Even better, The California Endowment announced that it will increase community access to water in South Kern County and the Eastern Coachella Valley by installing hundreds of taps and dispensers to fill reusable water bottles in schools and public places.

Let’s have more tap-water initiatives, please.

The more people drink tap water, the greater will be public support for maintaining the quality of municipal water supplies.

Addition, July 24:  The School Nutrition Association wrote the First Lady to complain that it found her remarks offensive.

 

 

Feb 24 2014

A big week for Let’s Move!
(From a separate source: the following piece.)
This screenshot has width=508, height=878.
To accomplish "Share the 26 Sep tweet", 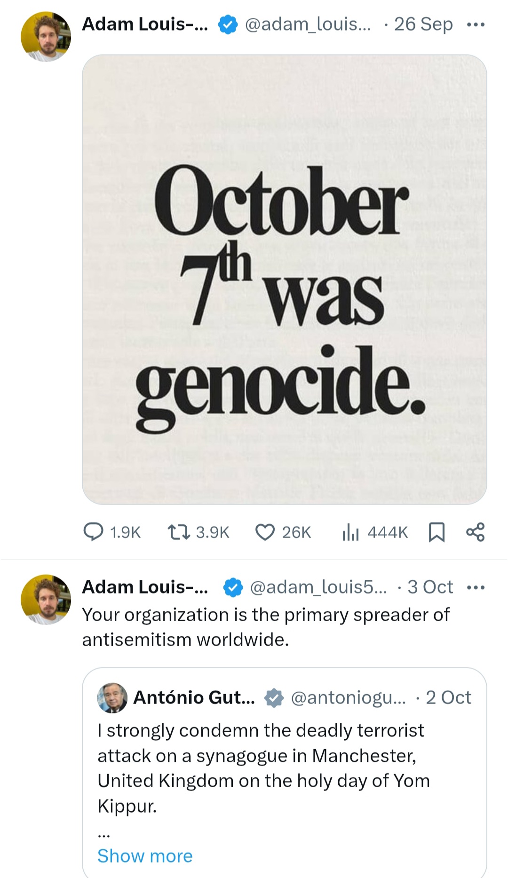I will 475,532.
It starts, alas, with WAT-AAH!

Rumors are flying that Let’s Move! will announce significant accomplishments this week.

From what I can piece together from ProPolitico and press conference announcements, they go on all week.
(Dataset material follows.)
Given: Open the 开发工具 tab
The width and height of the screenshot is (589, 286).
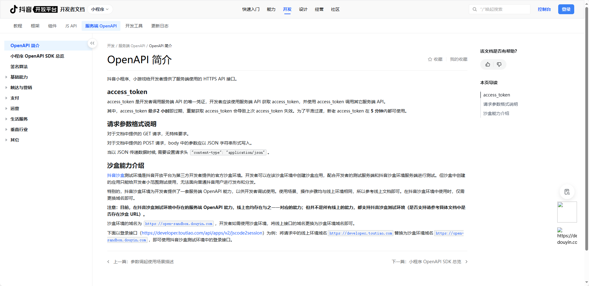Looking at the screenshot, I should pyautogui.click(x=134, y=26).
  • Tuesday: School wellness policies
  • Wednesday: Food assistance programs other than SNAP
  • Thursday:  The Nutrition Facts label

These promise to be more useful than Mrs. Obama’s visit to the New Museum in New York to celebrate a pop-up exhibit organized by WAT-AAH!, a company that makes bottled water—marketed specifically to kids.

The company is a supporter of Let’s Move!’s Drink Up! campaign.

Its bottled waters are “functional,” meaning ostensibly nutritionally enhanced in some way.

For example, its “Power” product says it is:

Ultra pure water!

Bone-building magnesium!

Absolutely NO SUGAR!

Taste like pure clean water!

Sounds like plain, ordinary water to me (unless the amount of magnesium is substantial, which seems unlikely—I can’t find a Nutrition Facts label for it).

The idea here is to get kids who won’t drink water to drink bottled water aimed specifically at them—at $1.50 a pop.

This was great publicity for the company, but I sure wish Drink Up! would emphasize how terrific tap water is, especially in New York City, where it really is terrific.

Added comments:  A reader points out that WAT-AAH!’s health claims are difficult to substantiate (e.g., boosted oxygen level, brain function), and are just the kinds of claims that concern the FTC.  

And, despite Drink Up!’s public stance on how tap water is just fine, WAT-AAH! puts down tap water.  To check both the claims and the put down, go to the website, click on WAT-AAH! Drinks!, then on Just the Facts, and scroll on down.  

You will find plenty of highly iffy health claims, along with this:

Screenshot 2014-02-24 14.36.38

OK, so this is about marketing so what’s the big deal?  I can think of several reasons for concern:

  • It’s marketing bottled water.
  • It’s marketing directly to kids.
  • It’s marketed with absurd health claims.
  • It claims to be substantially better for kids than tap water.
  • It’s endorsed by the First Lady.

The FTC has gone after health claims just like these.  Can it go after WAT-AAH!’s claims and, thereby, take on the First Lady?

This is what happens—all too often—when health programs try to partner with private industry.  The private industry invariably wins, and the health partner loses credibility.